Every year the semiconductor industry and its customers start a discussion about the next big market for semiconductor products: Main Frame computers had their day, then servers and PCs, and only a few years ago, smart phones. But with Apple reporting declining sales in 2016 for the first time in a decade and Samsung still recovering from their disastrous Note 7 debacle, what can these two behemoths do to re-kindle growth? For that matter, where will Google and Facebook place their bets on the Next Big Thing? To judge by comments from Apple’s Tim Cook (“high on AR in the long run…continue to invest a lot in this…AR can be huge.”) or the 2014 $2B purchase of Oculus by Facebook, it seems probable that at least in the case of Apple and Facebook the growth will come from AR/VR. Recent forecasts by Digi-Capital place the size of this industry by 2021 to be between $94 and 122 billion. Considering that 2016’s size was $3.9B ($1.2B for AR, $2.7B for VR), this market’s proposed growth is one that must be investigated, if not invested in.
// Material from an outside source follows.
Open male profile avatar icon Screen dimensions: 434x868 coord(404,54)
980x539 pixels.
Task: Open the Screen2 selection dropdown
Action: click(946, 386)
The AR/VR market needs a little definition in this post before we go any further. AR is defined as Augmented Reality, while VR is virtual reality. What this means in greater detail is that AR takes live direct or indirect views of the physical world and “augments” those views by adding computer-generated sensory data such as sound, video, graphics, or GPS data. VR on the other hand provides a view of an artificial world, one fully generated by software. A further delineation of the AR market is the breakdown between mobile AR and desktop/laptop delivered AR; and yet a further division of the mobile market is into smartphone and smartglasses. A commercially successful example of mobile AR was last year’s wildly successful Pokemon Go from Nintendo and Niantic: a game that made $600 million in its first three months alone and outperformed the entire VR market in 2016. Other successes in 2016 included Sony’s Playstation VR and Google’s Daydream View mobile VR headset/controller and the first Tango mobile AR phone.
Well then just who are the players in the emerging AR/VR market? They are some traditional players from the past like Microsoft and Intel from the software and semiconductor world, the two giants from the smartphone world Apple and Samsung, and the two new giants of software: Facebook and Google. Where each of these companies appears to be going might well control the ultimate fate of the whole market. For example, will they focus on price points greater than $1500/unit in the manner of Intel’s project Alloy set to launch late this year? Or will they focus on price points below $500 and take advantage of the well-proven habit of smart phone users to replace their phones with each new iteration of their phone of choice. In that case, Apple is my personal bet to win the mobile AR race; consider hardware, software, app store and retail outlets and you have a corporation uniquely suited to dominate this part of the market. That being said, Google may well surprise us all with its Tango for mobile AR and Daydream View for mobile VR.
Whoever comes to dominate the market will have five problems that must be addressed according to Digi-Capital: (1) hero device (Apple-quality device), (2) all-day battery, (3) mobile connectivity, (4) app eco-system, and (5) telco cross-subsidization. With these five problems solved and the right price point identified, there is every reason to believe Digi-Capital’s forecast of an $83B AR market and a $25B VR market by 2021. The last question then dear Reader is, who are you betting on?